To get a more precise estimate, a narrower 95% confidence interval, we need to gather some more data.
[Another way we can use our chart is to ask “If the actual % of Managers who know is x% the what is the chance that no one of our sample of 20 will know?” Solving this manually means marking the x% point on the horizontal axis then tracing a line vertically up until it crosses the drawn line then tracing a horizontal line to the left until it crosses the vertical axis and reading off the likelihood.]
So if in reality 5% of all managers do Know then the chance of no one knowing in an unbiased sample of 20 is about 35% – really quite likely.
Now we are getting a feel for the likely reality. Much more useful than just dry numbers!
But we are 95% sure that 86% of NHS managers do NOT know the basic language of flow-improvement-science.
And what this chart also tells us is that we can be VERY confident that the true value of p is less than 2o% – the proportion we believe we need to get to transformation tipping point.
Now we need to repeat the experiment experiment and draw a new graph to get a more accurate estimate of just how much less – but stepping back from the statistical nuances – the message is already clear that we do have a Black Curtain problem.
A Black Curtain of Ignorance problem.
Many will now proclaim angrily “This cannot be true! It is just statistical smoke and mirrors. Surely our managers do know this by a different name – how could they not! It is unthinkable to suggest the majority of NHS manages are ignorant of the basic science of what they are employed to do!“
If that were the case though then we would already have an NHS that is fit-for-purpose. That is not what reality is telling us.
And it quickly become apparent at the master class that our sample of 20 did not know-this-by-a-different-name.

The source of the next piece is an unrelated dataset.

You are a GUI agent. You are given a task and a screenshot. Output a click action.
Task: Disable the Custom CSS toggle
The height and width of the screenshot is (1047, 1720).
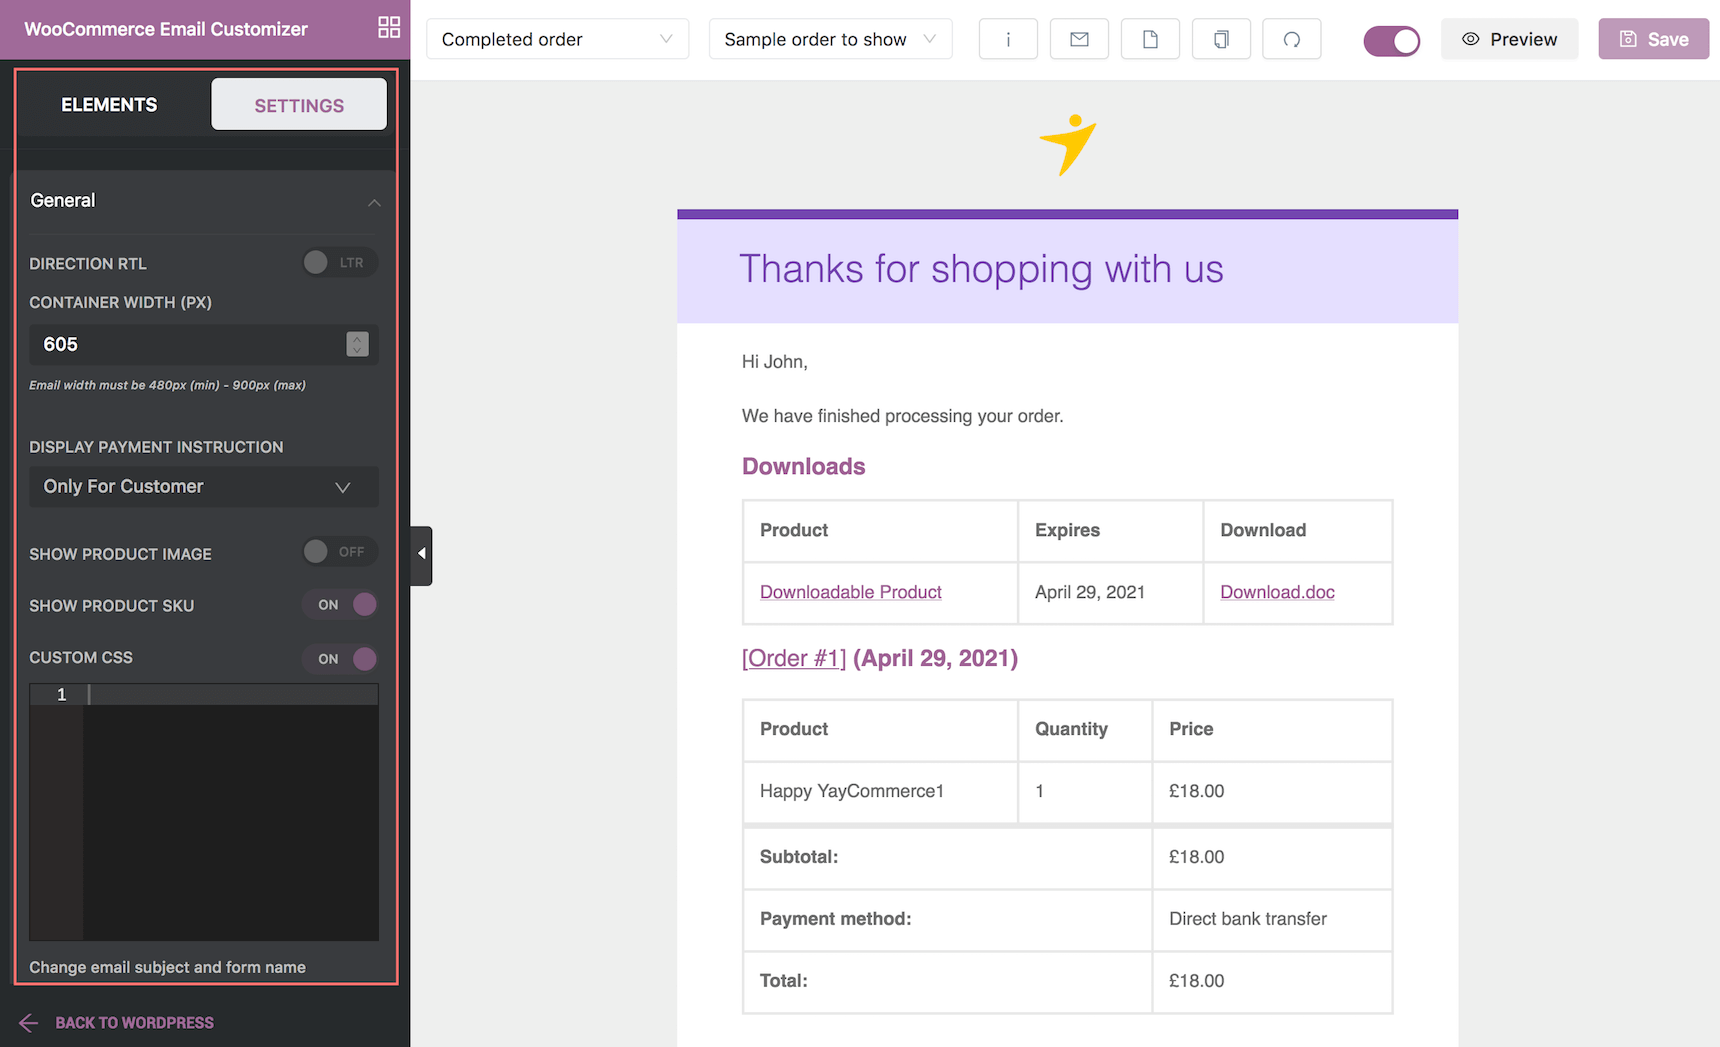340,659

The good news is that this knowledge gap could hiding the opportunity we are all looking for – a door to a path that leads to a radical yet achievable transformation of the NHS into a system that is fit-for-purpose. Now and into the future.
A system that delivers safe, high quality care for those who need it, in full, when they need it and at a cost the country can afford. Now and for the foreseeable future.
And the really good news is that this IS knowledge gap may be and extensive deep but it is not wide … the Foundations are is easy to learn, and to start applying immediately. The basics can be learned in less than a week – the more advanced skills take a bit longer. And this is not untested academic theory – it is proven pragmatic real-world problem solving know-how. It has been known for over 50 years outside healthcare.
Our goal is not acquisition of theoretical knowledge – is is a deep enough understanding to make wise enough decisions to achieve good enough outcomes. For everyone. Starting tomorrow.
And that is the design purpose of FISH. To provide those who want to learn a quick and easy way to do so.
Stop Press: Further feedback from the masterclass is that some of the managers are grasping the nettle, drawing back their own black curtains, opening the door that was always there behind it, and taking a peek through into a magical garden of opportunity. One that was always there but was hidden from view.
Safe means avoiding harm, and safety is an emergent property of a well-designed system.